Top of Supplied information

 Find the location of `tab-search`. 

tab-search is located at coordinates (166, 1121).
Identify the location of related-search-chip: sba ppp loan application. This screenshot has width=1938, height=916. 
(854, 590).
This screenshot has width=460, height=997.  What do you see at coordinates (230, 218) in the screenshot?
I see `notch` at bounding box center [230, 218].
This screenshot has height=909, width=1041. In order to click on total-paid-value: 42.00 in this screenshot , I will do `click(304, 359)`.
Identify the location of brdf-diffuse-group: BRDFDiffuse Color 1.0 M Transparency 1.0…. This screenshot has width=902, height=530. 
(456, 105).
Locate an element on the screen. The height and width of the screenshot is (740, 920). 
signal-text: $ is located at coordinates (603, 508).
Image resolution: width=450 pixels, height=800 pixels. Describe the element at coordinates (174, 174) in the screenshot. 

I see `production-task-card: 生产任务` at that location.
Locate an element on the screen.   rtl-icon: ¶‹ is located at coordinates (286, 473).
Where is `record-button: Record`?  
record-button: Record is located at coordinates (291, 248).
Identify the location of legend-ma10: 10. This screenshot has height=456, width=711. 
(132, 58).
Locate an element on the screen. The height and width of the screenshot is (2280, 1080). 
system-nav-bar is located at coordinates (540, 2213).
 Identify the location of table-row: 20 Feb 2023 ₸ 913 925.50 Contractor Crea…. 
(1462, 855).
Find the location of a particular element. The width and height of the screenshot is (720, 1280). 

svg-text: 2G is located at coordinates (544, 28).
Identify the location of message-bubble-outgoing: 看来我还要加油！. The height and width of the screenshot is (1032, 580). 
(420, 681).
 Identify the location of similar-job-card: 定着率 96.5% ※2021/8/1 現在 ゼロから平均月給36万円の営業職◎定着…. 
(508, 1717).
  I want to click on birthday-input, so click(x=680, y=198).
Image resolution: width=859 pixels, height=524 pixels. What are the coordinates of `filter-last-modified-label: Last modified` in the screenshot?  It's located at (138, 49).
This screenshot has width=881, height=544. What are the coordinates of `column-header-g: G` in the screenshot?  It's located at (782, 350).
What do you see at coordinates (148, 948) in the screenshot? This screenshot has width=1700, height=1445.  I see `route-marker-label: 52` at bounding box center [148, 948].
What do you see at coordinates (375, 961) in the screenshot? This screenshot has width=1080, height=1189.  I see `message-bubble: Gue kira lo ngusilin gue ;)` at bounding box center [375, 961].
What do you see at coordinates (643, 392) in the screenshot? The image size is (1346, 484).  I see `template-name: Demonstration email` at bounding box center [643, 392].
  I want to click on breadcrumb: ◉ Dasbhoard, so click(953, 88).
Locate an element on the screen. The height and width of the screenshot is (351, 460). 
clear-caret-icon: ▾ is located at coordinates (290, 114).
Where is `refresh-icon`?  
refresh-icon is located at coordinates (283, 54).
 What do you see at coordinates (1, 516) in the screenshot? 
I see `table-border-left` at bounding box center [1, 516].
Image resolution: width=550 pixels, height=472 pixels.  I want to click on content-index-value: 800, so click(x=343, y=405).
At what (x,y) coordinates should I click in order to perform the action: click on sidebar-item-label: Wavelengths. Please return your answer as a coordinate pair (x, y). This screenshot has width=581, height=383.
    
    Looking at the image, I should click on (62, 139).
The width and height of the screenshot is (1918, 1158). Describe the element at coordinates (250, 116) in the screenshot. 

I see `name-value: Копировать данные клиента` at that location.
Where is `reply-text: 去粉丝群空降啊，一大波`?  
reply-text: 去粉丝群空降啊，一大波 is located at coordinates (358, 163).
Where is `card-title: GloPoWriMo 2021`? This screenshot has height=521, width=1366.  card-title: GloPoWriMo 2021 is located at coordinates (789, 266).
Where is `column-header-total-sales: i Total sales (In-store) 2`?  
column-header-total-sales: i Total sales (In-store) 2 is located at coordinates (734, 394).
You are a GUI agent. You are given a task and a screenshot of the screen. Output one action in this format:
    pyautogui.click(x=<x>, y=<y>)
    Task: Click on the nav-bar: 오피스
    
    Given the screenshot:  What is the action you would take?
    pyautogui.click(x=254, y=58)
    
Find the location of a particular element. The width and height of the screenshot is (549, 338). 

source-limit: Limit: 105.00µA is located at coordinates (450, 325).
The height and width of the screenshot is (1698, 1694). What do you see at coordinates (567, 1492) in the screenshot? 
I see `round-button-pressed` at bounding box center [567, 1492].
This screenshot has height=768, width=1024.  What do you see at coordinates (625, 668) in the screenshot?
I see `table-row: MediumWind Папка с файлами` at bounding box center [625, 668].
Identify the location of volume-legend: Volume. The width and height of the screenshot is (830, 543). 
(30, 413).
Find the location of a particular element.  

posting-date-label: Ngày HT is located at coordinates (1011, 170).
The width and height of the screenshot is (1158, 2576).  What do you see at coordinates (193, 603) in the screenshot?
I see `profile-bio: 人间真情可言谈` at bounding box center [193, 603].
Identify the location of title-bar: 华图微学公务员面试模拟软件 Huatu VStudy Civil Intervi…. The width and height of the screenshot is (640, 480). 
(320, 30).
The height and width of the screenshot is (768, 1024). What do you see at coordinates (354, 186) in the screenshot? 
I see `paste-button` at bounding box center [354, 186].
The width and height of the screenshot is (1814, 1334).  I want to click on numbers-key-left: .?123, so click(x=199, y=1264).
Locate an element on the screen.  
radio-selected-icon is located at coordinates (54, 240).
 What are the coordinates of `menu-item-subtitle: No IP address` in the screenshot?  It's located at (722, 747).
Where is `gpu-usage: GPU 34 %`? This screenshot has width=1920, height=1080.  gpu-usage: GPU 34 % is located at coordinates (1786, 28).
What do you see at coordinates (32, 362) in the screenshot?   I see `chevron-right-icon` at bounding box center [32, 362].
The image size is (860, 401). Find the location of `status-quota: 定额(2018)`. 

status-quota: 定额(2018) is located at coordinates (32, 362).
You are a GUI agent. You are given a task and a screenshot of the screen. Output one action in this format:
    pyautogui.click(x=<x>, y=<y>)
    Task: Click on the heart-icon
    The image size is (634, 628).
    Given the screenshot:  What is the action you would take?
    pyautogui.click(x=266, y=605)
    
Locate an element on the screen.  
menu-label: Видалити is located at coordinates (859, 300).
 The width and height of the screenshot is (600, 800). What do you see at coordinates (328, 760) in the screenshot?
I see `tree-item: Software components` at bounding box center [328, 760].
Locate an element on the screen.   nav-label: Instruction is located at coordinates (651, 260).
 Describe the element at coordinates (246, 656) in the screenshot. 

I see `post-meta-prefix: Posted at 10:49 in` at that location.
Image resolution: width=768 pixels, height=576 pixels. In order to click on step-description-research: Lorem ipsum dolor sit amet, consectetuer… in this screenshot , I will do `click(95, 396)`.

Bottom of Supplied information

→ **Directions**
Reproduce all of the entries above verbatim, without altering a single character.

→ **Solution below**
 Find the location of `tab-search`. 

tab-search is located at coordinates (166, 1121).
Identify the location of related-search-chip: sba ppp loan application. This screenshot has width=1938, height=916. 
(854, 590).
This screenshot has width=460, height=997.  What do you see at coordinates (230, 218) in the screenshot?
I see `notch` at bounding box center [230, 218].
This screenshot has height=909, width=1041. In order to click on total-paid-value: 42.00 in this screenshot , I will do `click(304, 359)`.
Identify the location of brdf-diffuse-group: BRDFDiffuse Color 1.0 M Transparency 1.0…. This screenshot has width=902, height=530. 
(456, 105).
Locate an element on the screen. The height and width of the screenshot is (740, 920). 
signal-text: $ is located at coordinates (603, 508).
Image resolution: width=450 pixels, height=800 pixels. Describe the element at coordinates (174, 174) in the screenshot. 

I see `production-task-card: 生产任务` at that location.
Locate an element on the screen.   rtl-icon: ¶‹ is located at coordinates (286, 473).
Where is `record-button: Record`?  
record-button: Record is located at coordinates (291, 248).
Identify the location of legend-ma10: 10. This screenshot has height=456, width=711. 
(132, 58).
Locate an element on the screen. The height and width of the screenshot is (2280, 1080). 
system-nav-bar is located at coordinates (540, 2213).
 Identify the location of table-row: 20 Feb 2023 ₸ 913 925.50 Contractor Crea…. 
(1462, 855).
Find the location of a particular element. The width and height of the screenshot is (720, 1280). 

svg-text: 2G is located at coordinates (544, 28).
Identify the location of message-bubble-outgoing: 看来我还要加油！. The height and width of the screenshot is (1032, 580). 
(420, 681).
 Identify the location of similar-job-card: 定着率 96.5% ※2021/8/1 現在 ゼロから平均月給36万円の営業職◎定着…. 
(508, 1717).
  I want to click on birthday-input, so click(x=680, y=198).
Image resolution: width=859 pixels, height=524 pixels. What are the coordinates of `filter-last-modified-label: Last modified` in the screenshot?  It's located at (138, 49).
This screenshot has width=881, height=544. What are the coordinates of `column-header-g: G` in the screenshot?  It's located at (782, 350).
What do you see at coordinates (148, 948) in the screenshot? This screenshot has width=1700, height=1445.  I see `route-marker-label: 52` at bounding box center [148, 948].
What do you see at coordinates (375, 961) in the screenshot? This screenshot has width=1080, height=1189.  I see `message-bubble: Gue kira lo ngusilin gue ;)` at bounding box center [375, 961].
What do you see at coordinates (643, 392) in the screenshot? The image size is (1346, 484).  I see `template-name: Demonstration email` at bounding box center [643, 392].
  I want to click on breadcrumb: ◉ Dasbhoard, so click(953, 88).
Locate an element on the screen. The height and width of the screenshot is (351, 460). 
clear-caret-icon: ▾ is located at coordinates (290, 114).
Where is `refresh-icon`?  
refresh-icon is located at coordinates (283, 54).
 What do you see at coordinates (1, 516) in the screenshot? 
I see `table-border-left` at bounding box center [1, 516].
Image resolution: width=550 pixels, height=472 pixels.  I want to click on content-index-value: 800, so click(x=343, y=405).
At what (x,y) coordinates should I click in order to perform the action: click on sidebar-item-label: Wavelengths. Please return your answer as a coordinate pair (x, y). This screenshot has width=581, height=383.
    
    Looking at the image, I should click on (62, 139).
The width and height of the screenshot is (1918, 1158). Describe the element at coordinates (250, 116) in the screenshot. 

I see `name-value: Копировать данные клиента` at that location.
Where is `reply-text: 去粉丝群空降啊，一大波`?  
reply-text: 去粉丝群空降啊，一大波 is located at coordinates (358, 163).
Where is `card-title: GloPoWriMo 2021`? This screenshot has height=521, width=1366.  card-title: GloPoWriMo 2021 is located at coordinates (789, 266).
Where is `column-header-total-sales: i Total sales (In-store) 2`?  
column-header-total-sales: i Total sales (In-store) 2 is located at coordinates (734, 394).
You are a GUI agent. You are given a task and a screenshot of the screen. Output one action in this format:
    pyautogui.click(x=<x>, y=<y>)
    Task: Click on the nav-bar: 오피스
    
    Given the screenshot:  What is the action you would take?
    pyautogui.click(x=254, y=58)
    
Find the location of a particular element. The width and height of the screenshot is (549, 338). 

source-limit: Limit: 105.00µA is located at coordinates (450, 325).
The height and width of the screenshot is (1698, 1694). What do you see at coordinates (567, 1492) in the screenshot? 
I see `round-button-pressed` at bounding box center [567, 1492].
This screenshot has height=768, width=1024.  What do you see at coordinates (625, 668) in the screenshot?
I see `table-row: MediumWind Папка с файлами` at bounding box center [625, 668].
Identify the location of volume-legend: Volume. The width and height of the screenshot is (830, 543). 
(30, 413).
Find the location of a particular element.  

posting-date-label: Ngày HT is located at coordinates (1011, 170).
The width and height of the screenshot is (1158, 2576).  What do you see at coordinates (193, 603) in the screenshot?
I see `profile-bio: 人间真情可言谈` at bounding box center [193, 603].
Identify the location of title-bar: 华图微学公务员面试模拟软件 Huatu VStudy Civil Intervi…. The width and height of the screenshot is (640, 480). 
(320, 30).
The height and width of the screenshot is (768, 1024). What do you see at coordinates (354, 186) in the screenshot? 
I see `paste-button` at bounding box center [354, 186].
The width and height of the screenshot is (1814, 1334).  I want to click on numbers-key-left: .?123, so click(x=199, y=1264).
Locate an element on the screen.  
radio-selected-icon is located at coordinates (54, 240).
 What are the coordinates of `menu-item-subtitle: No IP address` in the screenshot?  It's located at (722, 747).
Where is `gpu-usage: GPU 34 %`? This screenshot has width=1920, height=1080.  gpu-usage: GPU 34 % is located at coordinates (1786, 28).
What do you see at coordinates (32, 362) in the screenshot?   I see `chevron-right-icon` at bounding box center [32, 362].
The image size is (860, 401). Find the location of `status-quota: 定额(2018)`. 

status-quota: 定额(2018) is located at coordinates (32, 362).
You are a GUI agent. You are given a task and a screenshot of the screen. Output one action in this format:
    pyautogui.click(x=<x>, y=<y>)
    Task: Click on the heart-icon
    The image size is (634, 628).
    Given the screenshot:  What is the action you would take?
    pyautogui.click(x=266, y=605)
    
Locate an element on the screen.  
menu-label: Видалити is located at coordinates (859, 300).
 The width and height of the screenshot is (600, 800). What do you see at coordinates (328, 760) in the screenshot?
I see `tree-item: Software components` at bounding box center [328, 760].
Locate an element on the screen.   nav-label: Instruction is located at coordinates (651, 260).
 Describe the element at coordinates (246, 656) in the screenshot. 

I see `post-meta-prefix: Posted at 10:49 in` at that location.
Image resolution: width=768 pixels, height=576 pixels. In order to click on step-description-research: Lorem ipsum dolor sit amet, consectetuer… in this screenshot , I will do `click(95, 396)`.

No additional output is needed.